We’ve all heard that good posture and support are the keys to keeping your back strong, healthy, and free of pain, but not everybody understands exactly how to give their backs the proper support or foster the best posture. Many would be surprised to learn that chairs play a very integral role in back health: both how you sit in chairs, as well as in which chairs you regularly sit.
The Best Way to Sit in a Chair
Back pain is one of the most frequently sited causes for missed workdays (the common cold is number one), and health professionals estimate that anywhere from eighty to ninety percent of adults suffer from back pain at some point in their lives. It may be possible to remove yourself from these statistics by simply altering the way you sit. The following is a list of tips to achieve the best sitting posture for optimal back health:
- Your mother was right: you should sit up straight. Try for a nice ninety degree angle, with your back straight and your shoulders even with your back (not hunched forward).

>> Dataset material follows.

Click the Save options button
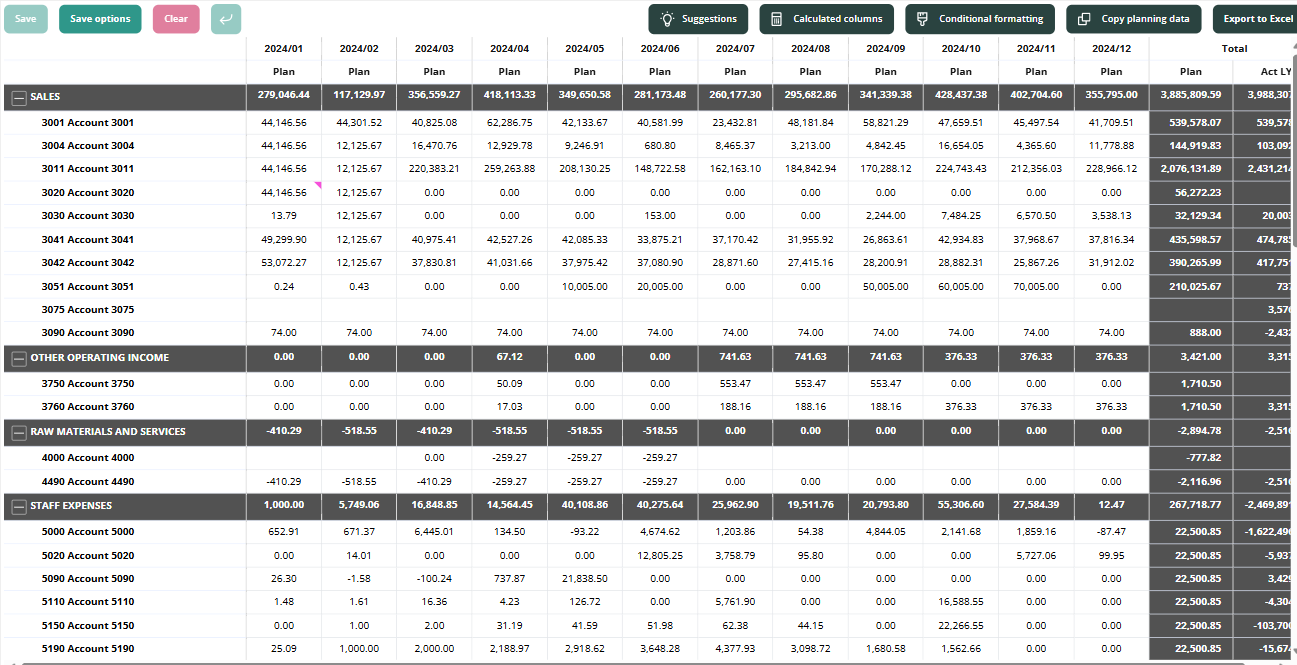(x=100, y=19)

- Don’t overdo it, though. The natural curves of your back don’t need to be rod-straight; use a lumbar roll to maintain the curve at the base of your back if this is a little difficult for you.

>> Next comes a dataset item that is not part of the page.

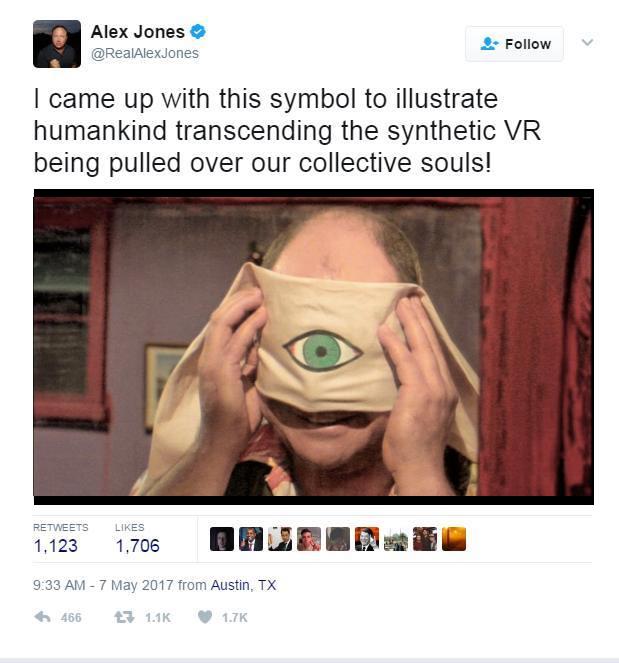Like the tweet with heart icon

pos(205,617)
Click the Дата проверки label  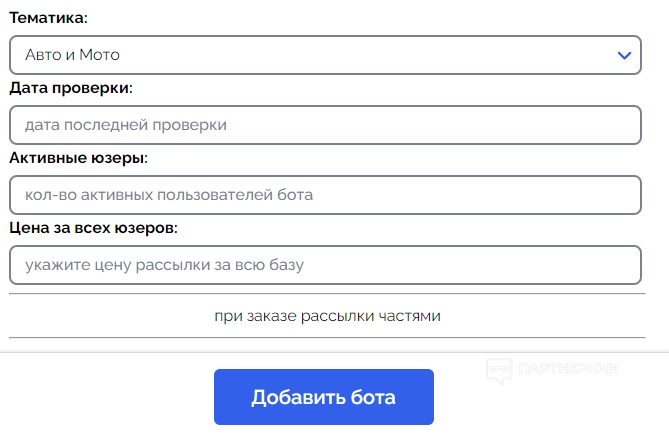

- Pay attention to where your body rests on the chair. Your buttocks should touch the chair back.
- Don’t play favorites with one side of your body; work to rest evenly on both hips with your weight distributed equally on either side.
- Another great place for a right angle: your knees. Also, try to keep your knees at hip height or even slightly higher – use a foot rest if you are sitting in a higher chair.

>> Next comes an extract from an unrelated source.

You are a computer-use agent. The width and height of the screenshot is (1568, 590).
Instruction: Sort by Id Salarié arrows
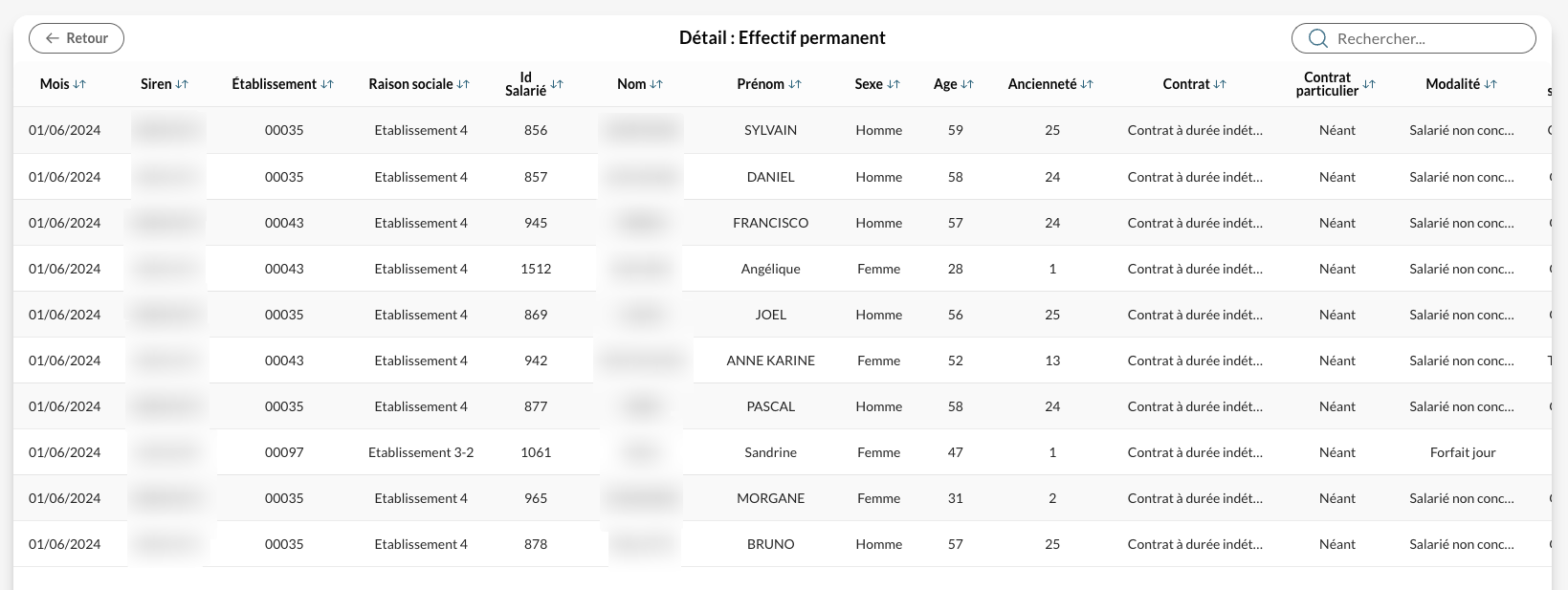[557, 84]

- Keep your feet flat against the floor. Avoid the urge to cross your legs at the ankles, knees, or feet.
- If you can help it, don’t sit in the same position for more than a half hour at a time. Get up and walk around the office if you can, or do some gentle stretches.
Chairs for a Healthy Back
Purchasing an ergonomic chair that has been designed with back health in mind is a smart investment that will pay off in greater comfort, productivity, and health. Look for chairs that allow you to adjust your chair to fit your body: ideally, adjustments should be possible for seat height, tilt, backrest angle, backrest height, armrest height, armrest angle, and lumbar support depth. These adjustments are not only important because they help chairs conform to you, rather than the other way around, but because they also help you adjust the chair to put you at the proper angle and height for your desk or table. Also, swivel chairs are great for back health because they prevent too much twisting at the waist, which can strain the back. Many chairs designed for back health also feature memory foam on the seat and/or seatback, for maximum comfort, and some are sold with matching footrests to promote proper foot height when seated.